The genius of Eero Saarinen was rewarded twice last week. The New York chapter of the American Institute of Architects presented his widow, Aline, with its Medal of Honor, a tribute to the "combined esthetic delights and technical rewards" of Saarinen's diverse forms. And the Columbia Broadcasting System announced that construction will start this spring on its new 38-story freestanding towerSaarinen's only building in Manhattan and his only skyscraper.

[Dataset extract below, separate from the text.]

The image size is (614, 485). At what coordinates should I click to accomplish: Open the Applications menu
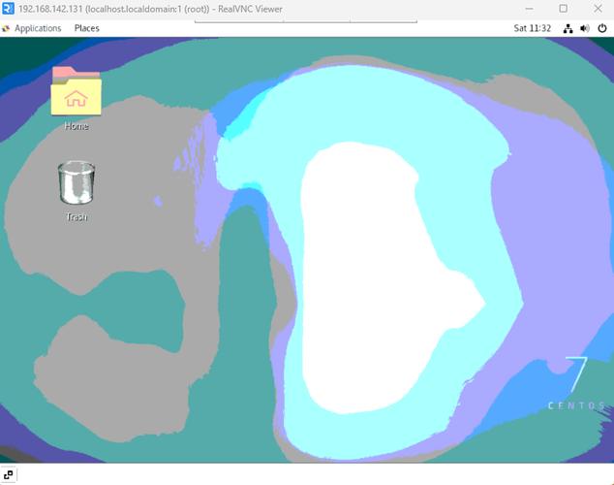tap(38, 28)
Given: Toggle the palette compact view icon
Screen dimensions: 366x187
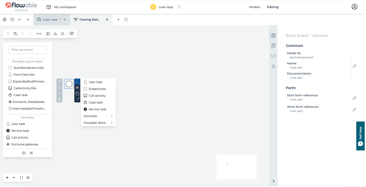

When Saarinen died at 51 last September, he left a portfolio of projects that include much of his most daring work.† Of these, the CBS building was unique in Saarinen's eyes because "it will be the simplest skyscraper statement in New York," a "vertical leap of masonry and glass." In a "return to solid, massive strength," the structure will be made of granite-clad reinforced concrete instead of structural steel, rising without a break in line from the green-granite faced, sunken plaza surrounding it. Triangular columns carrying wiring, heating and air ducts will rise in the tower's four faces, breaking up the expanse of shimmering glass that gives a cellophane-wrapped look to much that is modern.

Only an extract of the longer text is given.